● Exercise material
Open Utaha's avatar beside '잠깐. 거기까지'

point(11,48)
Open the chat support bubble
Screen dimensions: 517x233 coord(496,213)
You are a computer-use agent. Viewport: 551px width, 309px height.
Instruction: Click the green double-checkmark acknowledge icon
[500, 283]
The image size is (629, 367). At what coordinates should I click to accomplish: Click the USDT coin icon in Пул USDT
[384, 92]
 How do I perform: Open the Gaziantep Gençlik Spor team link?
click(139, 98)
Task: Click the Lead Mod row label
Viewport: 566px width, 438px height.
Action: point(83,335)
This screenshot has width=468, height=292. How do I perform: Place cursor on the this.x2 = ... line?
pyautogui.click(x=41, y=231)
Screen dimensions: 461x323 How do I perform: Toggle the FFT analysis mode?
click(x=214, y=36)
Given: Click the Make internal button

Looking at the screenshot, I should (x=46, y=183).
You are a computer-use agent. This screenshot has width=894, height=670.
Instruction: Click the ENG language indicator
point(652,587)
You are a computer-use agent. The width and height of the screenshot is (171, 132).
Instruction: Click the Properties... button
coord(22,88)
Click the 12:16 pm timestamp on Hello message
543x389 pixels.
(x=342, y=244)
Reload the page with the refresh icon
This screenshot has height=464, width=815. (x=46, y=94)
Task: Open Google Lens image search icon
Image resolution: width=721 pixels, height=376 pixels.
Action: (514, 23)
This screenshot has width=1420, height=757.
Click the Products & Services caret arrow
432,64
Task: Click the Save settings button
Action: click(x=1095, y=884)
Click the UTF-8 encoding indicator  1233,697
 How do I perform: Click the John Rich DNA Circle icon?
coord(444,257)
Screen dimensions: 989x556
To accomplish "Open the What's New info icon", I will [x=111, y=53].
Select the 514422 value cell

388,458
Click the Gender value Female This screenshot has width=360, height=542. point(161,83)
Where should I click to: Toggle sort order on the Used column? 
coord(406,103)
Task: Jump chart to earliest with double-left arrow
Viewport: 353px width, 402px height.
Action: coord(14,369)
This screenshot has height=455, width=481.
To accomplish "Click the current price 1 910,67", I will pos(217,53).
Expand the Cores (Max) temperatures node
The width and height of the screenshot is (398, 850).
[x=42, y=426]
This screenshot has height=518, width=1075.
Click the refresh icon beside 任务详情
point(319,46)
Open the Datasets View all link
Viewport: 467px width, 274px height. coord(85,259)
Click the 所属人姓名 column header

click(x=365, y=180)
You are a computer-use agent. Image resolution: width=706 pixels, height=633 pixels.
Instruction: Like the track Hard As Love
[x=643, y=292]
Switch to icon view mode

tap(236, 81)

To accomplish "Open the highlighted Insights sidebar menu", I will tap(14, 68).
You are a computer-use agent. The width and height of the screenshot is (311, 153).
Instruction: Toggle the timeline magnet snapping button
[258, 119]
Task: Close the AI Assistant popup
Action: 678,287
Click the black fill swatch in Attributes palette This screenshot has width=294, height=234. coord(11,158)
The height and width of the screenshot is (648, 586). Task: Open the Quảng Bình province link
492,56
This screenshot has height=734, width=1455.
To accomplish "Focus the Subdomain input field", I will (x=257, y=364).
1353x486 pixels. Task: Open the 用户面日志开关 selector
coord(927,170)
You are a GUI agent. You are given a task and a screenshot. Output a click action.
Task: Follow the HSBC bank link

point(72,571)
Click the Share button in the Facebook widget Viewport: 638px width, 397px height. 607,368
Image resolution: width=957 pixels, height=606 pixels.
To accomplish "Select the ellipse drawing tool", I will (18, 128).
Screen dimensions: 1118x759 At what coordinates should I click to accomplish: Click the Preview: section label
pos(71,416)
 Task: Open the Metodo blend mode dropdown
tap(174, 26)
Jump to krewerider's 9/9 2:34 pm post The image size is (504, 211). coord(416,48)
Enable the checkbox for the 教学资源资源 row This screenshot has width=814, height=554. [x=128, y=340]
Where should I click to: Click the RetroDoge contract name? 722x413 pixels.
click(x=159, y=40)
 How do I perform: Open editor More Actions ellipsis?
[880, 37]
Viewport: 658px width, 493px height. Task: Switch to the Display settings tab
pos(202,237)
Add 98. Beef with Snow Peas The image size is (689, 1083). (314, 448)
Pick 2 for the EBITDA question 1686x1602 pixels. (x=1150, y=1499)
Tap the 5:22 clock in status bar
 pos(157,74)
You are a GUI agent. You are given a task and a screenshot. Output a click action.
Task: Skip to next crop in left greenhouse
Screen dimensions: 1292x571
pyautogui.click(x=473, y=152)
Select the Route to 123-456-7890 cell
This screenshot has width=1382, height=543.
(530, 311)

● To do
Copy out each record above exactly, leaving nothing out.

● Solution to the problem
Open Utaha's avatar beside '잠깐. 거기까지'

point(11,48)
Open the chat support bubble
Screen dimensions: 517x233 coord(496,213)
You are a computer-use agent. Viewport: 551px width, 309px height.
Instruction: Click the green double-checkmark acknowledge icon
[500, 283]
The image size is (629, 367). At what coordinates should I click to accomplish: Click the USDT coin icon in Пул USDT
[384, 92]
 How do I perform: Open the Gaziantep Gençlik Spor team link?
click(139, 98)
Task: Click the Lead Mod row label
Viewport: 566px width, 438px height.
Action: point(83,335)
This screenshot has width=468, height=292. How do I perform: Place cursor on the this.x2 = ... line?
pyautogui.click(x=41, y=231)
Screen dimensions: 461x323 How do I perform: Toggle the FFT analysis mode?
click(x=214, y=36)
Given: Click the Make internal button

Looking at the screenshot, I should (x=46, y=183).
You are a computer-use agent. This screenshot has width=894, height=670.
Instruction: Click the ENG language indicator
point(652,587)
You are a computer-use agent. The width and height of the screenshot is (171, 132).
Instruction: Click the Properties... button
coord(22,88)
Click the 12:16 pm timestamp on Hello message
543x389 pixels.
(x=342, y=244)
Reload the page with the refresh icon
This screenshot has height=464, width=815. (x=46, y=94)
Task: Open Google Lens image search icon
Image resolution: width=721 pixels, height=376 pixels.
Action: (514, 23)
This screenshot has width=1420, height=757.
Click the Products & Services caret arrow
432,64
Task: Click the Save settings button
Action: click(x=1095, y=884)
Click the UTF-8 encoding indicator  1233,697
 How do I perform: Click the John Rich DNA Circle icon?
coord(444,257)
Screen dimensions: 989x556
To accomplish "Open the What's New info icon", I will [x=111, y=53].
Select the 514422 value cell

388,458
Click the Gender value Female This screenshot has width=360, height=542. point(161,83)
Where should I click to: Toggle sort order on the Used column? 
coord(406,103)
Task: Jump chart to earliest with double-left arrow
Viewport: 353px width, 402px height.
Action: coord(14,369)
This screenshot has height=455, width=481.
To accomplish "Click the current price 1 910,67", I will pos(217,53).
Expand the Cores (Max) temperatures node
The width and height of the screenshot is (398, 850).
[x=42, y=426]
This screenshot has height=518, width=1075.
Click the refresh icon beside 任务详情
point(319,46)
Open the Datasets View all link
Viewport: 467px width, 274px height. coord(85,259)
Click the 所属人姓名 column header

click(x=365, y=180)
You are a computer-use agent. Image resolution: width=706 pixels, height=633 pixels.
Instruction: Like the track Hard As Love
[x=643, y=292]
Switch to icon view mode

tap(236, 81)

To accomplish "Open the highlighted Insights sidebar menu", I will tap(14, 68).
You are a computer-use agent. The width and height of the screenshot is (311, 153).
Instruction: Toggle the timeline magnet snapping button
[258, 119]
Task: Close the AI Assistant popup
Action: 678,287
Click the black fill swatch in Attributes palette This screenshot has width=294, height=234. coord(11,158)
The height and width of the screenshot is (648, 586). Task: Open the Quảng Bình province link
492,56
This screenshot has height=734, width=1455.
To accomplish "Focus the Subdomain input field", I will (x=257, y=364).
1353x486 pixels. Task: Open the 用户面日志开关 selector
coord(927,170)
You are a GUI agent. You are given a task and a screenshot. Output a click action.
Task: Follow the HSBC bank link

point(72,571)
Click the Share button in the Facebook widget Viewport: 638px width, 397px height. 607,368
Image resolution: width=957 pixels, height=606 pixels.
To accomplish "Select the ellipse drawing tool", I will (18, 128).
Screen dimensions: 1118x759 At what coordinates should I click to accomplish: Click the Preview: section label
pos(71,416)
 Task: Open the Metodo blend mode dropdown
tap(174, 26)
Jump to krewerider's 9/9 2:34 pm post The image size is (504, 211). coord(416,48)
Enable the checkbox for the 教学资源资源 row This screenshot has width=814, height=554. [x=128, y=340]
Where should I click to: Click the RetroDoge contract name? 722x413 pixels.
click(x=159, y=40)
 How do I perform: Open editor More Actions ellipsis?
[880, 37]
Viewport: 658px width, 493px height. Task: Switch to the Display settings tab
pos(202,237)
Add 98. Beef with Snow Peas The image size is (689, 1083). (314, 448)
Pick 2 for the EBITDA question 1686x1602 pixels. (x=1150, y=1499)
Tap the 5:22 clock in status bar
 pos(157,74)
You are a GUI agent. You are given a task and a screenshot. Output a click action.
Task: Skip to next crop in left greenhouse
Screen dimensions: 1292x571
pyautogui.click(x=473, y=152)
Select the Route to 123-456-7890 cell
This screenshot has width=1382, height=543.
(530, 311)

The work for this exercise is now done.